Required task> Show every line of the data below that contains the word "Image".

Data items
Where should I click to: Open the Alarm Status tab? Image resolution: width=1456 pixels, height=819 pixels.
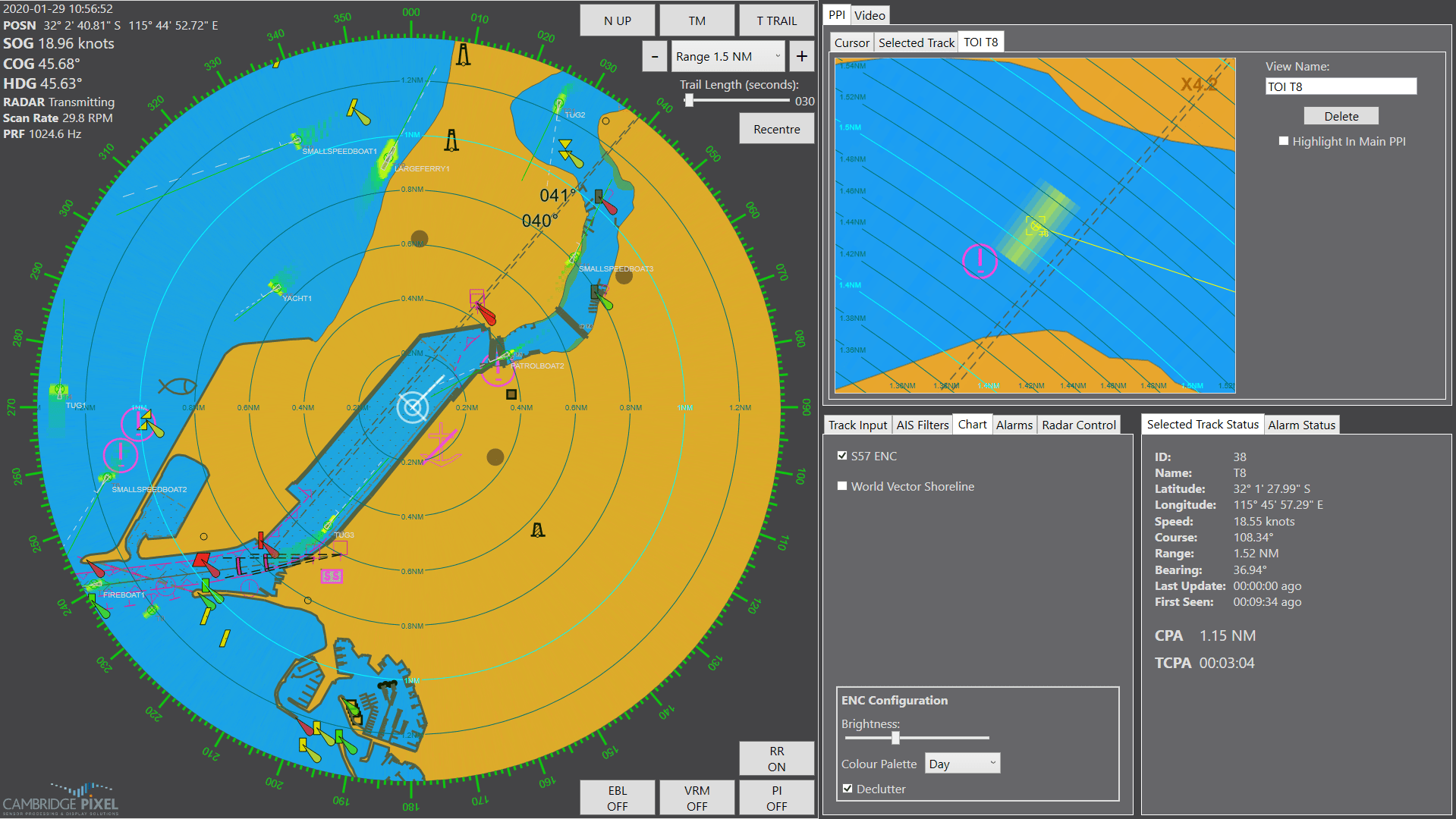[x=1302, y=425]
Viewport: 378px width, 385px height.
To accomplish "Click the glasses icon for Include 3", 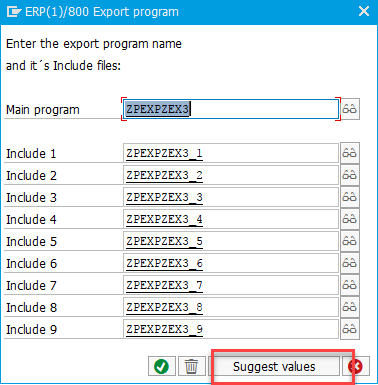I will pos(349,197).
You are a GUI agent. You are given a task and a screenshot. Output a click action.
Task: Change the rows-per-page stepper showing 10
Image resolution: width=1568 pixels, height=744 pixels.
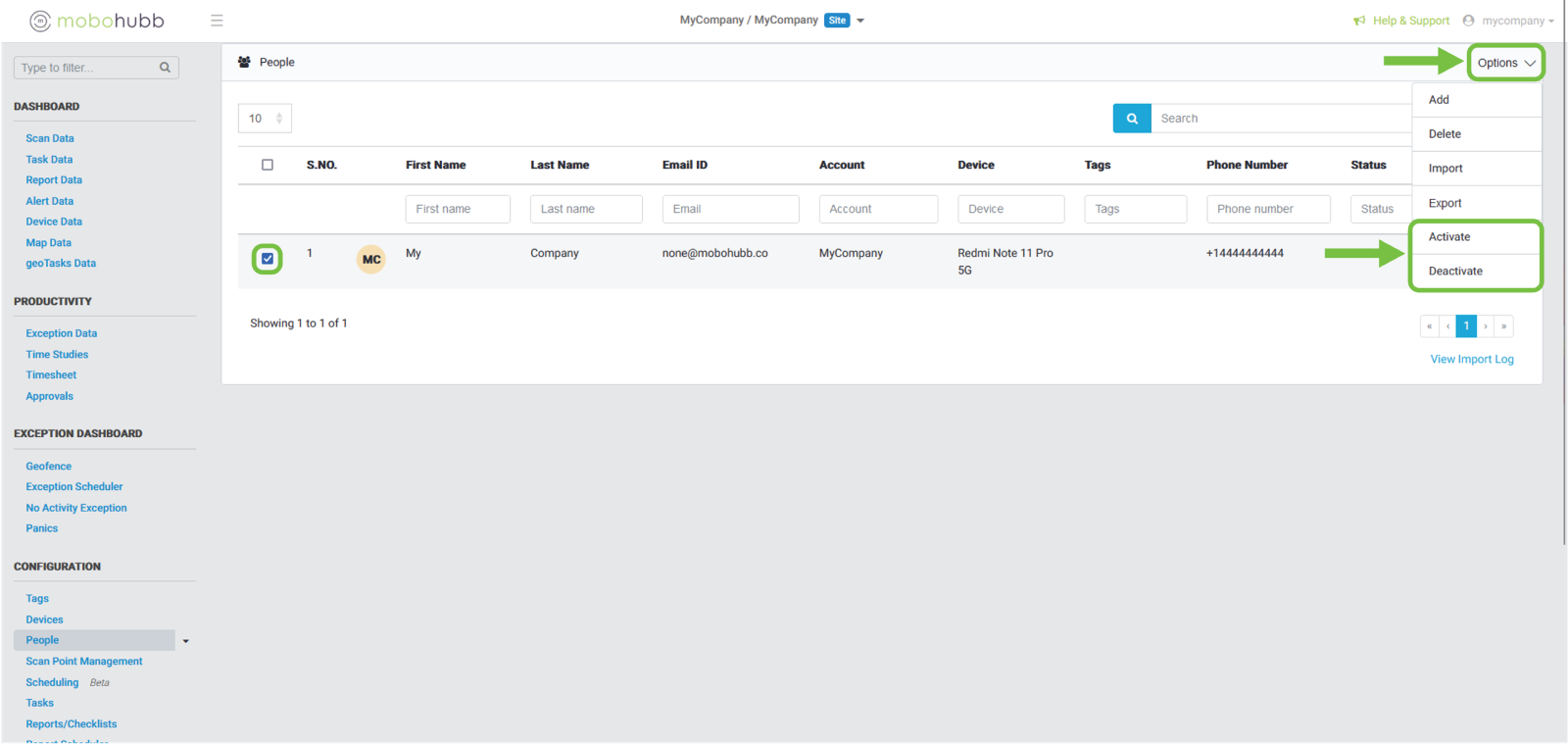pos(278,119)
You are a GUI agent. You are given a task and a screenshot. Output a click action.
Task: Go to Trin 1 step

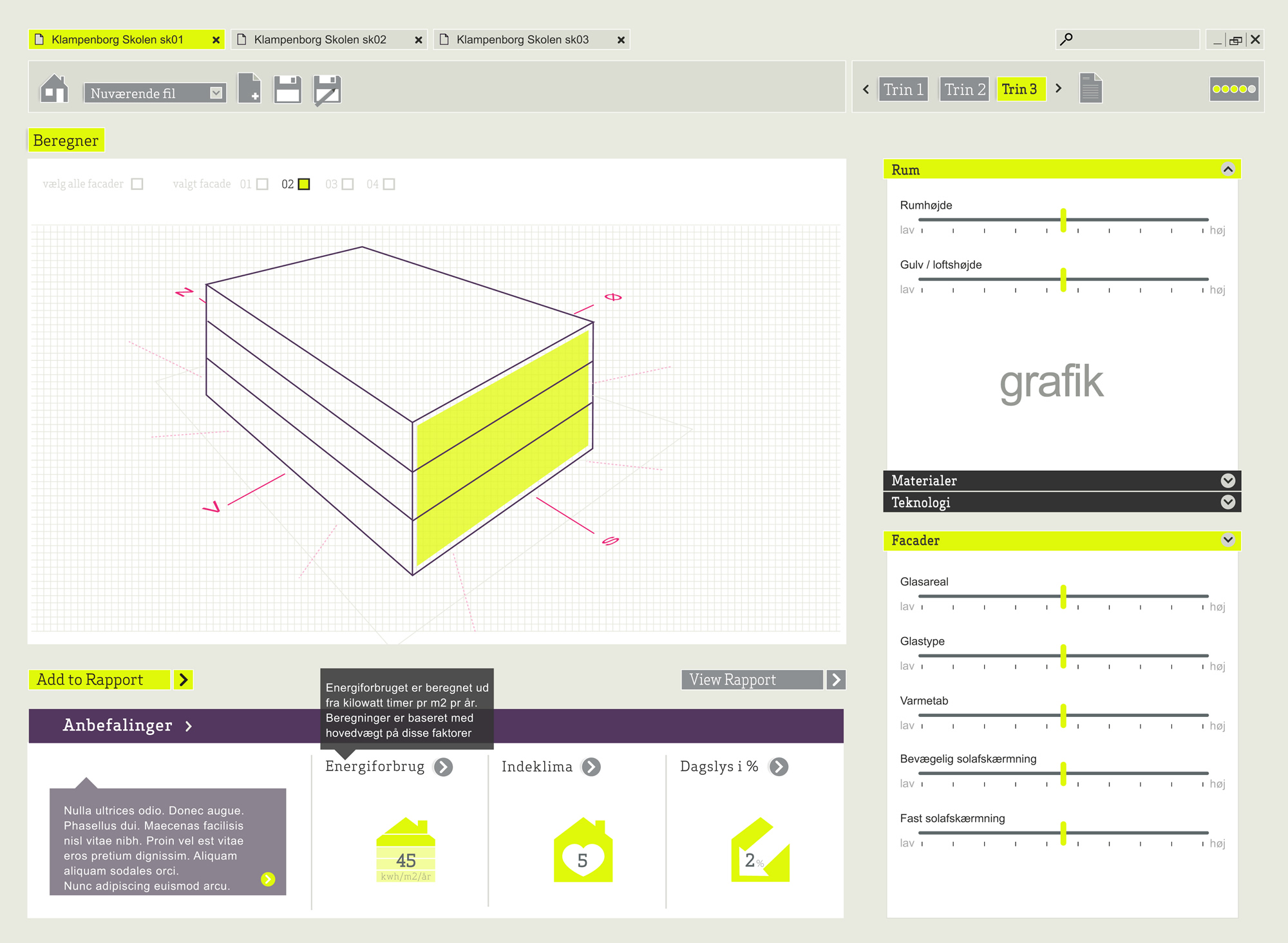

Expected answer>
Where should I click to: Open the Alarm Status tab? Image resolution: width=1456 pixels, height=819 pixels.
Image resolution: width=1568 pixels, height=744 pixels.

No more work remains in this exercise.